*** Data records Section Begins ***
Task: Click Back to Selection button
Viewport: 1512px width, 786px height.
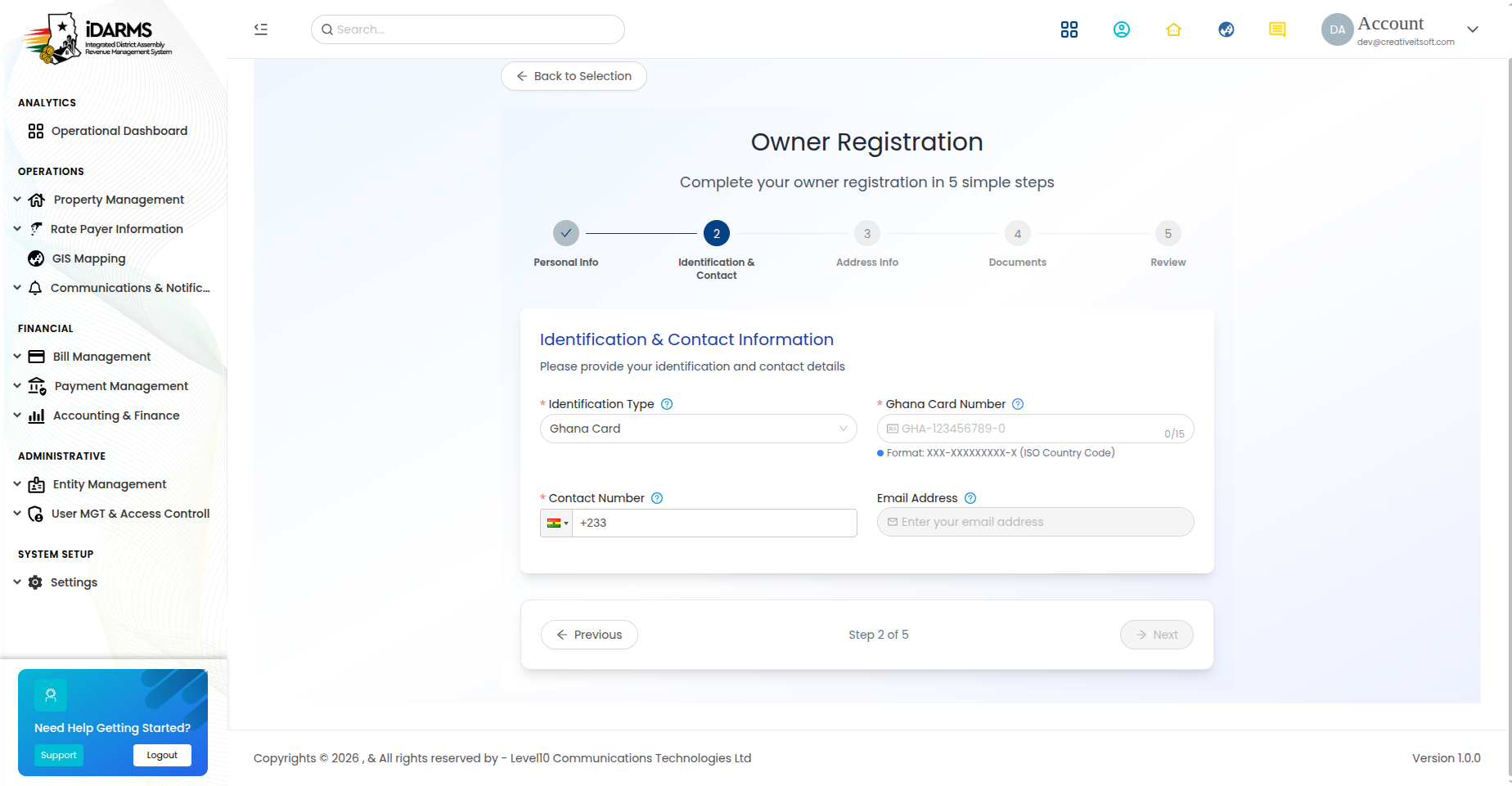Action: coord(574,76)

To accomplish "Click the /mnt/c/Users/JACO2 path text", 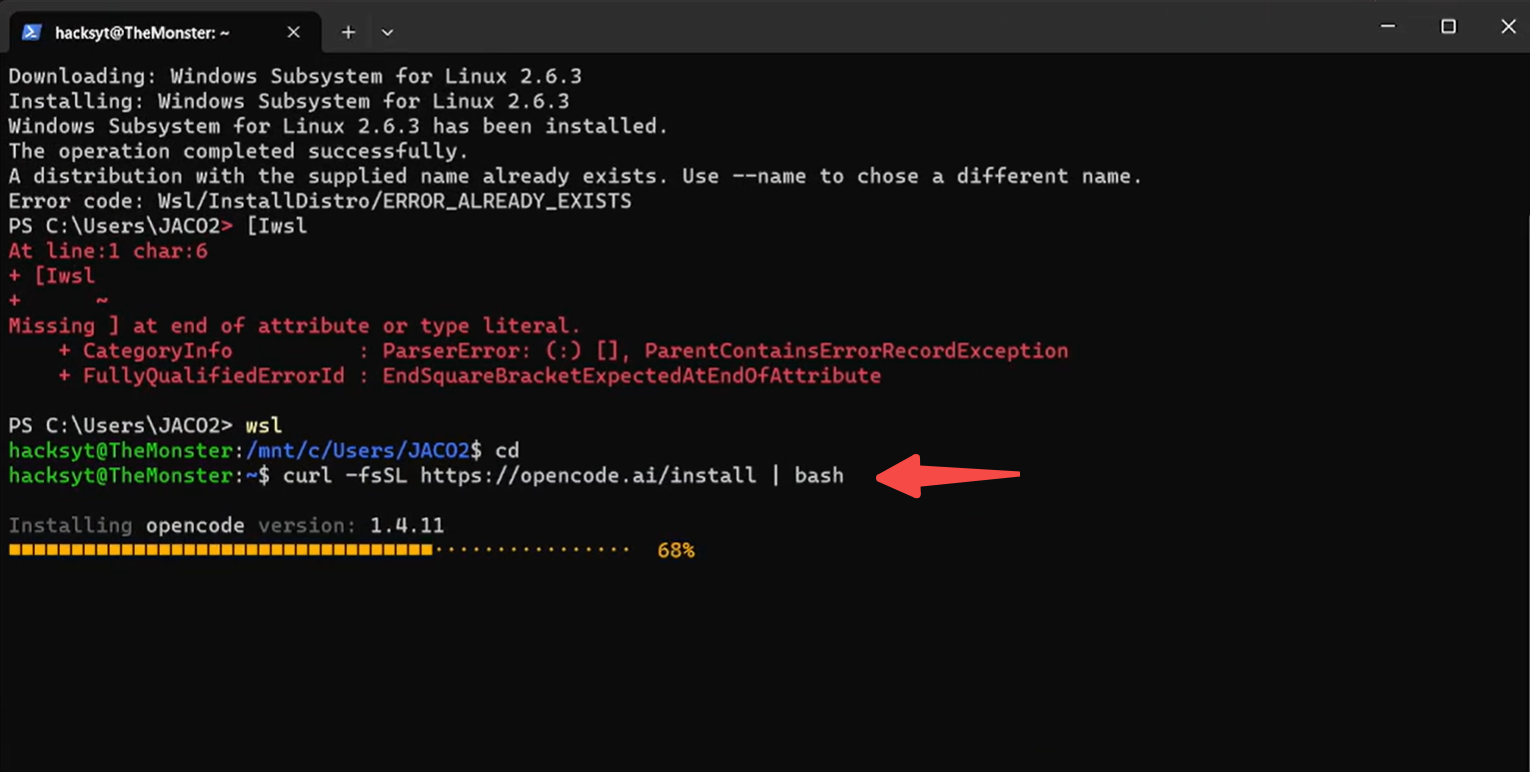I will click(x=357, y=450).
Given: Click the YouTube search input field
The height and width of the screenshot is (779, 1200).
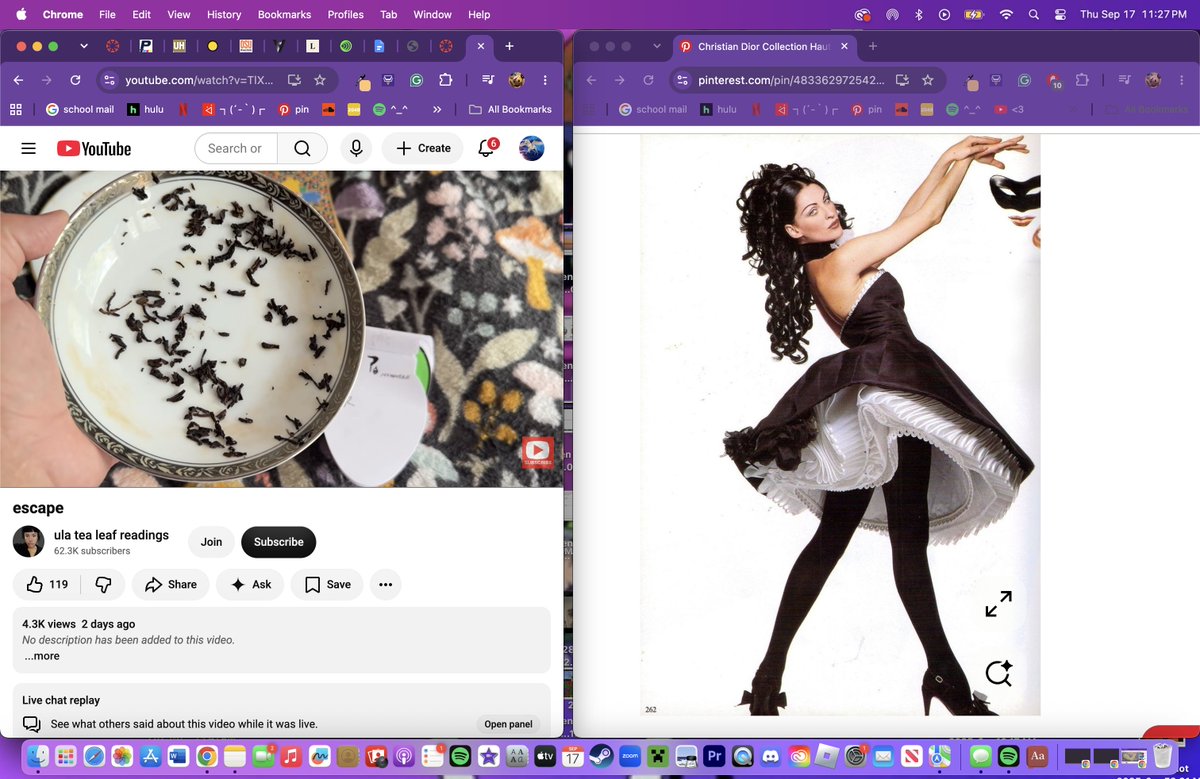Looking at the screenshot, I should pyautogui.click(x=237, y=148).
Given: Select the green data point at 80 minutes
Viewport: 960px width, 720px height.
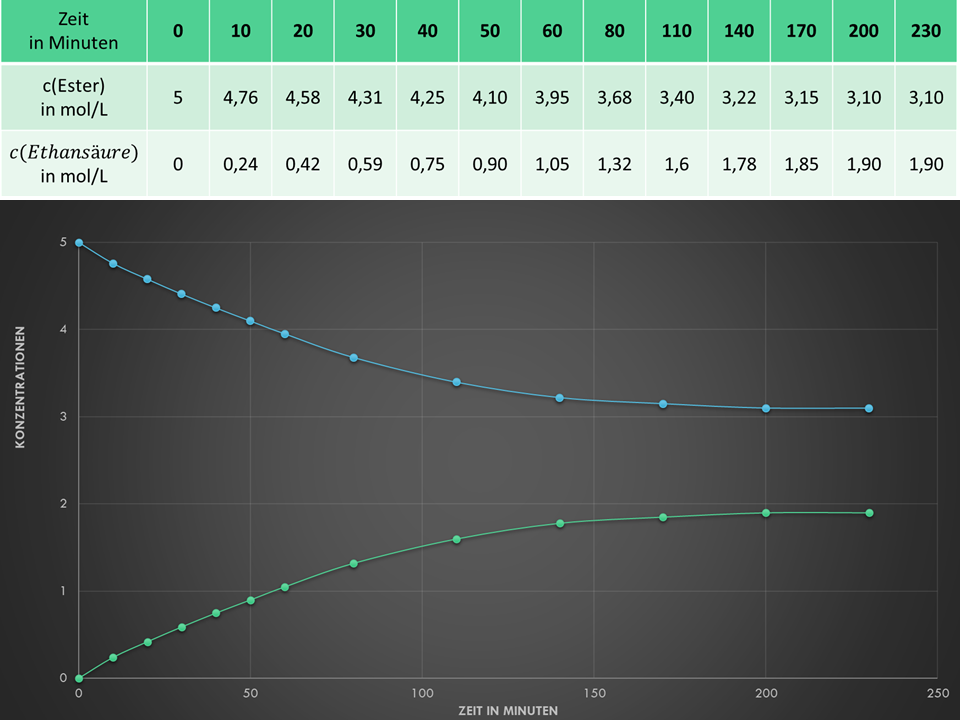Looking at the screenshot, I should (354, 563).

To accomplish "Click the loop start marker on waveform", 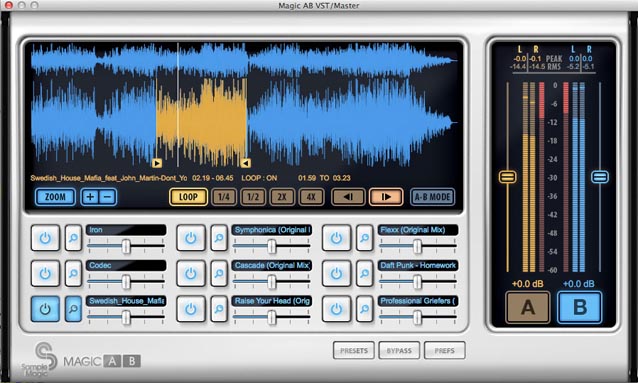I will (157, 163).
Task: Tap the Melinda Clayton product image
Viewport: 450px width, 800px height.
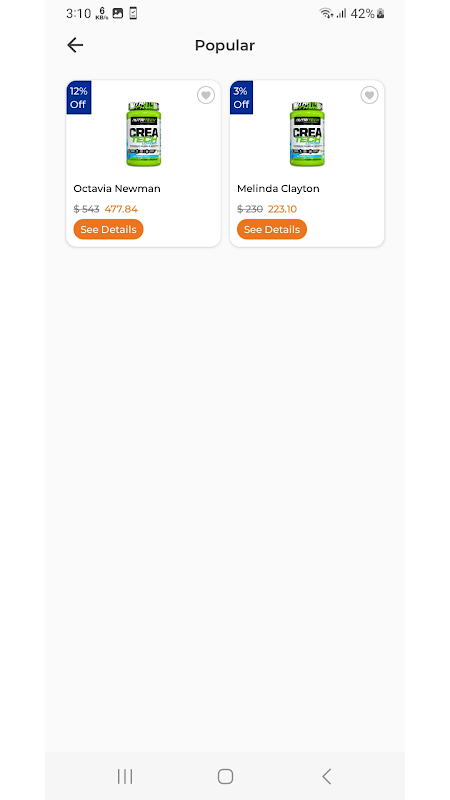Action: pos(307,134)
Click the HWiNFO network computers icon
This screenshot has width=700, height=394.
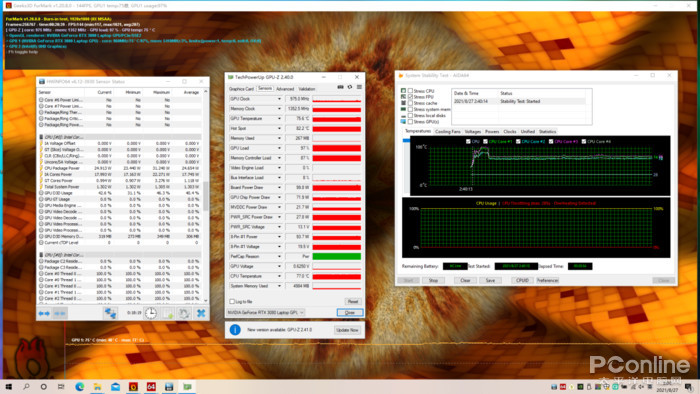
*** Data records Section Ends ***
**Action item**: For this exercise, copy every line of the data that holds "Task".

**Answer box**:
Task: Click Back to Selection button
Task: Tap the Melinda Clayton product image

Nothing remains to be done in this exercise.